There is a line containing "The image size is (339, 183)." in the records below. Repeat it and every line after it, exactly, through the final line, but no pictures.

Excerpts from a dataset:
—————
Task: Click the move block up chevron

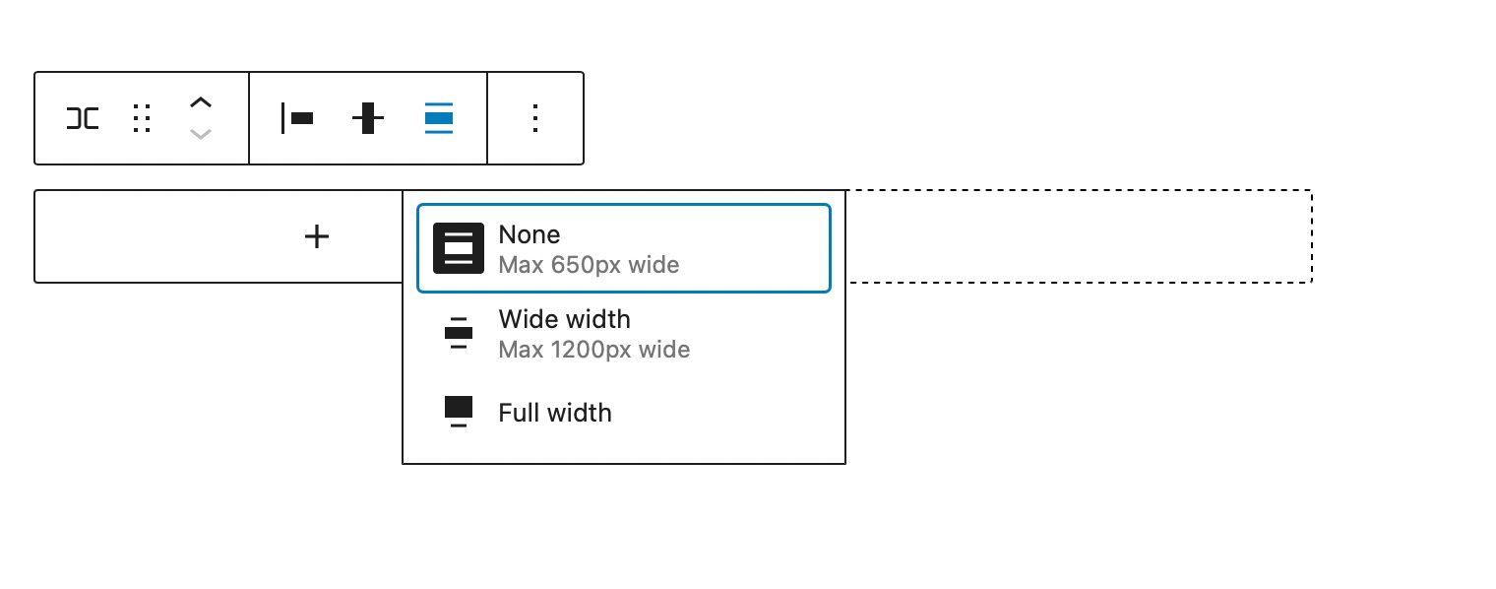Action: click(x=201, y=101)
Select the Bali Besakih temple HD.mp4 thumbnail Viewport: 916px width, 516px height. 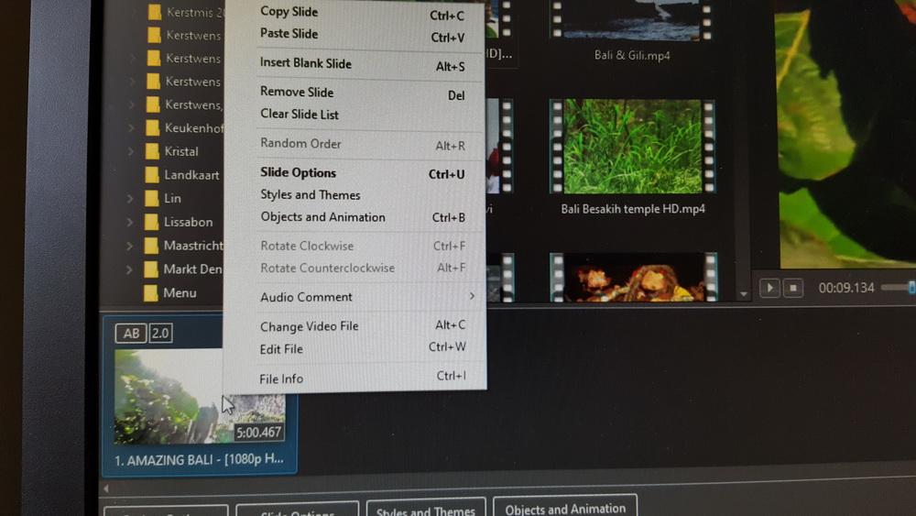(x=633, y=147)
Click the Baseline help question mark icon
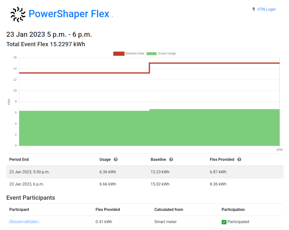 pyautogui.click(x=171, y=159)
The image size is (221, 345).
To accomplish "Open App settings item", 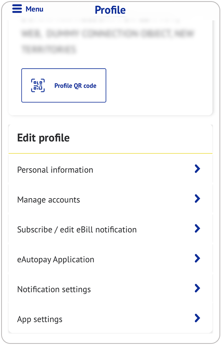I will [111, 319].
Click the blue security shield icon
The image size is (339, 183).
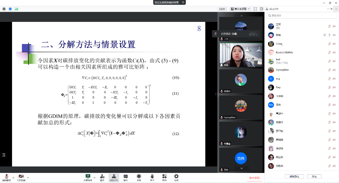[x=10, y=9]
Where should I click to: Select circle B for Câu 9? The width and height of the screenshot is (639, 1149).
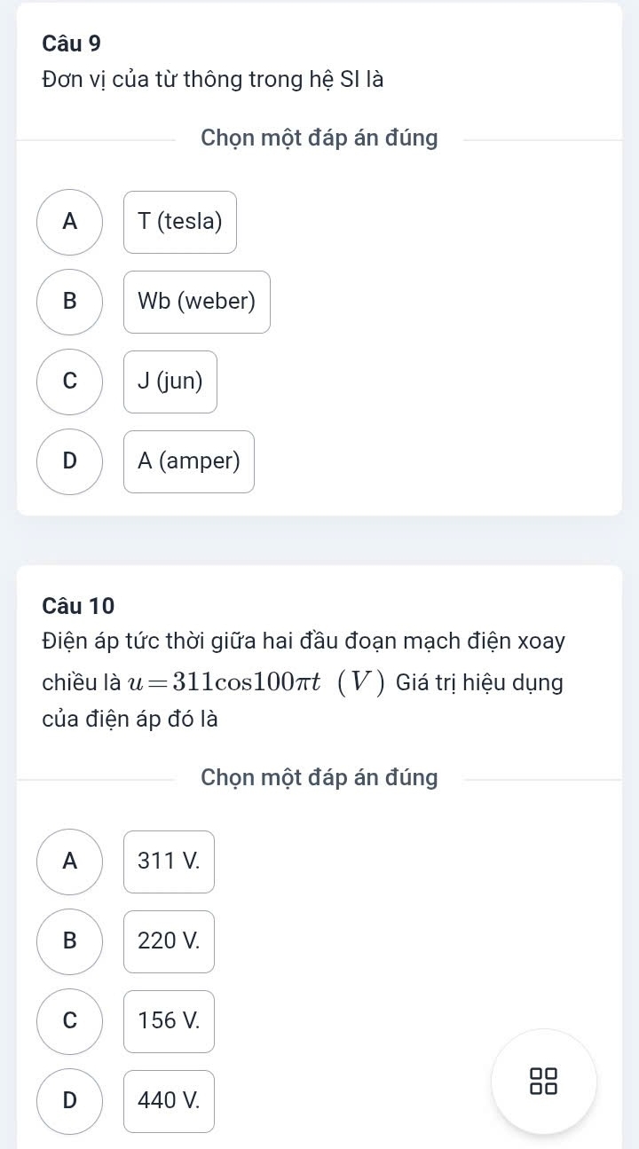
—————
Output of the exercise
The image size is (339, 183).
[x=10, y=9]
Where should I click to: Select circle B for Câu 9? The width and height of the screenshot is (639, 1149).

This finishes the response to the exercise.